I used to have this dream of investing in personalised pens that read "I Stole This Pen From My Server. I'm An Asshole."

Rita Hayworth

I'm a receptionist at a salon, and had a woman make a HUGE production out of stealing my awesome zebra pattern pen (quietly tacky but writes great.) She took the pen to sign her receipt, and kind of hid it behind her purse- to do that she really had to put it out of the way, so I paid attention. I mentioned to her that she can leave a tip in little envelopes right next to her, and this followed:

Her: "Oh! Wonderful! What was his name again?" *takes an envelope and positions MY pen, 2 for 99 cents so it was an investment piece.)
Me: His name was Sam, thank you!

So she scribbled something, then flounced out. She took my pen (shocker) but what's worse? SHE FAKED A TIP. She just took the envelope and left! Pen thieves are always creeps, it's just a truth of the universe.


I have a suggestion, aimed to assist in adding some comic value to these situations.

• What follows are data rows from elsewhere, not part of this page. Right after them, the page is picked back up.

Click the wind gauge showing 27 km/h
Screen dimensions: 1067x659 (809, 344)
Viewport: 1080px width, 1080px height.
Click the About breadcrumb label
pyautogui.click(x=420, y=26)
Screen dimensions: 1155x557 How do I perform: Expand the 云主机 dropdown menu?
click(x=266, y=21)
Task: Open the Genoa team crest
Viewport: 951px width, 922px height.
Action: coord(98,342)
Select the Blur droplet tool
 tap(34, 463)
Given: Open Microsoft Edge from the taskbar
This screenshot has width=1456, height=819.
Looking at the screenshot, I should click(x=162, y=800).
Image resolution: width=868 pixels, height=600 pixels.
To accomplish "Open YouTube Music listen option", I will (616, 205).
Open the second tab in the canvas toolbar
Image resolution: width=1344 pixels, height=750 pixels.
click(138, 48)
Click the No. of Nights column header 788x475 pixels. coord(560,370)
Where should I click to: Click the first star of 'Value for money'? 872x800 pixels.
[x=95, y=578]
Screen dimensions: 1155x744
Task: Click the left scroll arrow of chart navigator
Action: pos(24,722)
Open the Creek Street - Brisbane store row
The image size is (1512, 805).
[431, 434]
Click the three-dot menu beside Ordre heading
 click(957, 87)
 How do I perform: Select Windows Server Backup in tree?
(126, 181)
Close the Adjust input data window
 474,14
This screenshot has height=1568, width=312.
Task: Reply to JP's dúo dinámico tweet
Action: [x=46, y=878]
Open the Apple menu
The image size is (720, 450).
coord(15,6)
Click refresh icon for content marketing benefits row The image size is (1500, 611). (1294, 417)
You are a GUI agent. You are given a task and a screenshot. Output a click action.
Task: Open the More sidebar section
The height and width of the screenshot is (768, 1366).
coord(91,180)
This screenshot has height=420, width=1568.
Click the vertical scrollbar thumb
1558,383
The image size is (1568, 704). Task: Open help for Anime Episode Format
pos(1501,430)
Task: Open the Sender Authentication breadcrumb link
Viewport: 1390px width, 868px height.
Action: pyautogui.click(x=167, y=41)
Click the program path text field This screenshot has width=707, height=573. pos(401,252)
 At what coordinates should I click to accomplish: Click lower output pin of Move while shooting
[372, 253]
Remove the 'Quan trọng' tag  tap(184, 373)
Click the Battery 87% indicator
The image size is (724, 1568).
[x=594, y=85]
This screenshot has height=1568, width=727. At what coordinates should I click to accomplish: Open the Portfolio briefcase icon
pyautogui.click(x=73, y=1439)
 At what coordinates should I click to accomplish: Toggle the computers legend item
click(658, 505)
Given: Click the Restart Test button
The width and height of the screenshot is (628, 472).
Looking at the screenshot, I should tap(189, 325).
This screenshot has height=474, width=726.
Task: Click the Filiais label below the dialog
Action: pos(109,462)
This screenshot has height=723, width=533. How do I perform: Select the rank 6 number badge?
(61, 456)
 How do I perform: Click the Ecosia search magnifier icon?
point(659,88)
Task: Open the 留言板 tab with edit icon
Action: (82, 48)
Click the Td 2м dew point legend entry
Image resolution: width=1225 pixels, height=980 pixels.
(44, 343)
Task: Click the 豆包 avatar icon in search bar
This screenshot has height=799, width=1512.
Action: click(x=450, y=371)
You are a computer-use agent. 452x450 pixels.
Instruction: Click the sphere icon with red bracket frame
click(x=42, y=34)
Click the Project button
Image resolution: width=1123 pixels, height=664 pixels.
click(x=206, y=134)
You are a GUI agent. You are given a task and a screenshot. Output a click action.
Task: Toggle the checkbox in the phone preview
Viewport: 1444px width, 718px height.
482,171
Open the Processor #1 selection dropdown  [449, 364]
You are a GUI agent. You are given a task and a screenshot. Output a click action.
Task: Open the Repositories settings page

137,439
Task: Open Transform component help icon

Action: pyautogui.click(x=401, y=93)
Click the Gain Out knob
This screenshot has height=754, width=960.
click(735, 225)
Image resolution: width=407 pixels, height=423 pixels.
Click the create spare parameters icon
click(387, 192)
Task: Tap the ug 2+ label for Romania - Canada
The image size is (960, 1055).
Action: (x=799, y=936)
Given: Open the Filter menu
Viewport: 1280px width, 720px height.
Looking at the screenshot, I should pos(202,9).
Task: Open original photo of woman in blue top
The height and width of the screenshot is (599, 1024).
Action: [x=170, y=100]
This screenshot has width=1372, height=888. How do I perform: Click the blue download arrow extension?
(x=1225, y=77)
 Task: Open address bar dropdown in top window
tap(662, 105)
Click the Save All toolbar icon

Carry around a Speedball type "A" pen--which is a modern dip-style pen, small enough to fit in the pocket, but which doesn't have a built-in ink reservoir.

Hand the Speedball to the customer and then, when they find themselves utterly at a loss and ask you "What the hell is this...?" You say, with equal incredulity: "It's a PEN...??" When they respond, "How am I supposed to use THIS??" you innocently ask: "What--don't you have any ink? Oh, well." Then take it back and say "sorry" while you shrug and walk away.

After all--can't they afford their own pens?


hmm. if this business meeting were all that important:
a. it would have been held in their office
b. they would have come prepared with their own supplies.


Hahahahaha. Loved the response to buying new pens every day.

And yes, I do understand the need to retain all pens. That used to really bother me too.

Stella Rockabella

As a former server with pen rage, I'm always reminded of this when I hear tales of pen thievery:

I chased someone down for my pen once at Applebee's... They willingly gave it back, but not before hearing a snap from their pocket. It was a side click pen and they snapped off the side piece, deliberately making it useless to me!


There is a Freudian line of thought which suggests that borrowing a pen and not returning it is an enactment of penis envy. So, yeah.